* Objective: Arrange the entries below as a JSON list of strings, with each line as its own string and blank lines left out.

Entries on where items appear
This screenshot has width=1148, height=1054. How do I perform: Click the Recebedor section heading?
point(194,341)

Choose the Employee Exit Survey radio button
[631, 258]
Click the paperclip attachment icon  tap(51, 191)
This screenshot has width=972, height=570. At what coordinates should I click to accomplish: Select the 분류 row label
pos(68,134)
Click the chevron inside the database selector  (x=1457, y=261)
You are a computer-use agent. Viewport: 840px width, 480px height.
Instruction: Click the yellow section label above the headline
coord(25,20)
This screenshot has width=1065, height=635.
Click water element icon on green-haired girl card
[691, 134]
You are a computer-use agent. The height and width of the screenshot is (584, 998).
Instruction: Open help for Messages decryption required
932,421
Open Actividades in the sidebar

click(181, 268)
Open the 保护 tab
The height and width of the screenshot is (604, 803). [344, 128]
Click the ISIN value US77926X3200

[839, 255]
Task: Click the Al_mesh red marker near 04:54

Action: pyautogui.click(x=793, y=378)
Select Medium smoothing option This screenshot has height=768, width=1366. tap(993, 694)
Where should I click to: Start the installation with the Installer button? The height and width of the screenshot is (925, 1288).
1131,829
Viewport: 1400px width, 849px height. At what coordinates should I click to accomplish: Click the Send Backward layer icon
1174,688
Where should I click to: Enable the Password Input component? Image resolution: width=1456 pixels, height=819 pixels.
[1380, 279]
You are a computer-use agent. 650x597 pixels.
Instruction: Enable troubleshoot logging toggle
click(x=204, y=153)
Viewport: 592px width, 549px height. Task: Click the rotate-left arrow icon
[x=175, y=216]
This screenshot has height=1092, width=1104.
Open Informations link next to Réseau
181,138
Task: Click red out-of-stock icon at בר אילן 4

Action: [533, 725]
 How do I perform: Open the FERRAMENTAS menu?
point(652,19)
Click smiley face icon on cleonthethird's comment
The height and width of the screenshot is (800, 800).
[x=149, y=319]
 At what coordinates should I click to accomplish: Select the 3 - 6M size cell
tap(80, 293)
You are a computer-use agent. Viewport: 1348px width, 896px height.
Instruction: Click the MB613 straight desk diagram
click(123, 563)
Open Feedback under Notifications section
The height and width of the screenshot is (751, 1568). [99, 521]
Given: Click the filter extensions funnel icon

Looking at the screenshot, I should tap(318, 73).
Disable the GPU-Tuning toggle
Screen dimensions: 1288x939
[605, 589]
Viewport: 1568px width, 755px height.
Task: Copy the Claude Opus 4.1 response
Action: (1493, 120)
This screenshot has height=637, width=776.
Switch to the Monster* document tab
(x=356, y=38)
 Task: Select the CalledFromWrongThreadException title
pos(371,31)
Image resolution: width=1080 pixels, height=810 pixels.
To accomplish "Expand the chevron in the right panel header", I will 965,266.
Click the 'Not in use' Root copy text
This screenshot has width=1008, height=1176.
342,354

* Written solution:
[
  "This screenshot has width=1148, height=1054. How do I perform: Click the Recebedor section heading?",
  "point(194,341)",
  "Choose the Employee Exit Survey radio button",
  "[631, 258]",
  "Click the paperclip attachment icon  tap(51, 191)",
  "This screenshot has width=972, height=570. At what coordinates should I click to accomplish: Select the 분류 row label",
  "pos(68,134)",
  "Click the chevron inside the database selector  (x=1457, y=261)",
  "You are a computer-use agent. Viewport: 840px width, 480px height.",
  "Instruction: Click the yellow section label above the headline",
  "coord(25,20)",
  "This screenshot has width=1065, height=635.",
  "Click water element icon on green-haired girl card",
  "[691, 134]",
  "You are a computer-use agent. The height and width of the screenshot is (584, 998).",
  "Instruction: Open help for Messages decryption required",
  "932,421",
  "Open Actividades in the sidebar",
  "click(181, 268)",
  "Open the 保护 tab",
  "The height and width of the screenshot is (604, 803). [344, 128]",
  "Click the ISIN value US77926X3200",
  "[839, 255]",
  "Task: Click the Al_mesh red marker near 04:54",
  "Action: pyautogui.click(x=793, y=378)",
  "Select Medium smoothing option This screenshot has height=768, width=1366. tap(993, 694)",
  "Where should I click to: Start the installation with the Installer button? The height and width of the screenshot is (925, 1288).",
  "1131,829",
  "Viewport: 1400px width, 849px height. At what coordinates should I click to accomplish: Click the Send Backward layer icon",
  "1174,688",
  "Where should I click to: Enable the Password Input component? Image resolution: width=1456 pixels, height=819 pixels.",
  "[1380, 279]",
  "You are a computer-use agent. 650x597 pixels.",
  "Instruction: Enable troubleshoot logging toggle",
  "click(x=204, y=153)",
  "Viewport: 592px width, 549px height. Task: Click the rotate-left arrow icon",
  "[x=175, y=216]",
  "This screenshot has height=1092, width=1104.",
  "Open Informations link next to Réseau",
  "181,138",
  "Task: Click red out-of-stock icon at בר אילן 4",
  "Action: [533, 725]",
  " How do I perform: Open the FERRAMENTAS menu?",
  "point(652,19)",
  "Click smiley face icon on cleonthethird's comment",
  "The height and width of the screenshot is (800, 800).",
  "[x=149, y=319]",
  " At what coordinates should I click to accomplish: Select the 3 - 6M size cell",
  "tap(80, 293)",
  "You are a computer-use agent. Viewport: 1348px width, 896px height.",
  "Instruction: Click the MB613 straight desk diagram",
  "click(123, 563)",
  "Open Feedback under Notifications section",
  "The height and width of the screenshot is (751, 1568). [99, 521]",
  "Given: Click the filter extensions funnel icon",
  "Looking at the screenshot, I should tap(318, 73).",
  "Disable the GPU-Tuning toggle",
  "Screen dimensions: 1288x939",
  "[605, 589]",
  "Viewport: 1568px width, 755px height.",
  "Task: Copy the Claude Opus 4.1 response",
  "Action: (1493, 120)",
  "This screenshot has height=637, width=776.",
  "Switch to the Monster* document tab",
  "(x=356, y=38)",
  " Task: Select the CalledFromWrongThreadException title",
  "pos(371,31)",
  "Image resolution: width=1080 pixels, height=810 pixels.",
  "To accomplish \"Expand the chevron in the right panel header\", I will 965,266.",
  "Click the 'Not in use' Root copy text",
  "This screenshot has width=1008, height=1176.",
  "342,354"
]